Turn all the records below into a JSON list of strings, one string per line, skipping blank lines and leaving out the pictures.

.....

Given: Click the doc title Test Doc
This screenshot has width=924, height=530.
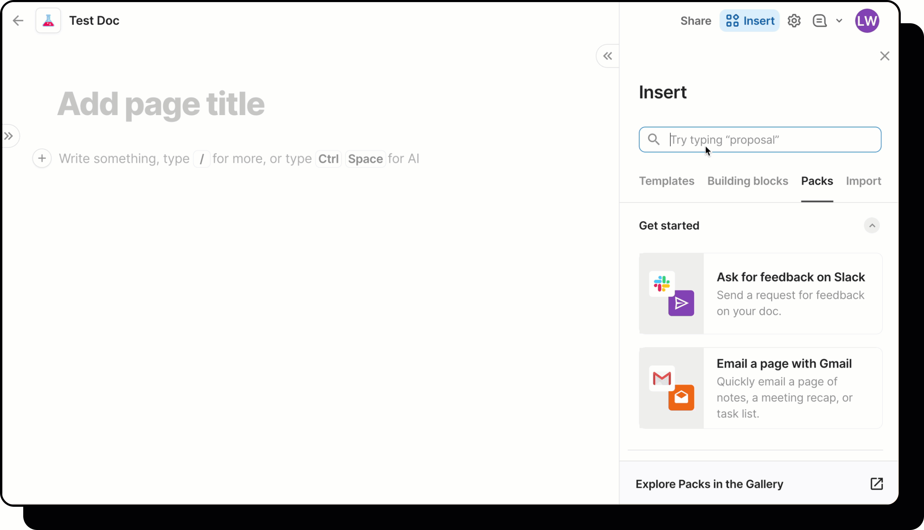Looking at the screenshot, I should (95, 20).
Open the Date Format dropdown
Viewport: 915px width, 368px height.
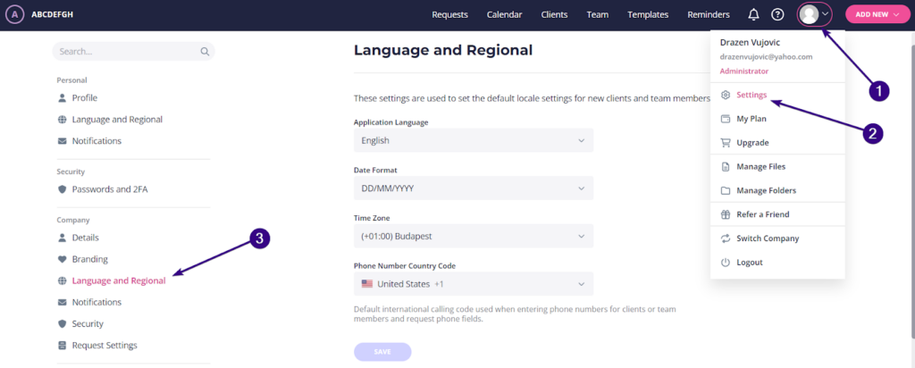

.....

• [TASK SOLUTION]
[
  "Given: Click the doc title Test Doc",
  "This screenshot has width=924, height=530.",
  "Looking at the screenshot, I should (95, 20).",
  "Open the Date Format dropdown",
  "Viewport: 915px width, 368px height."
]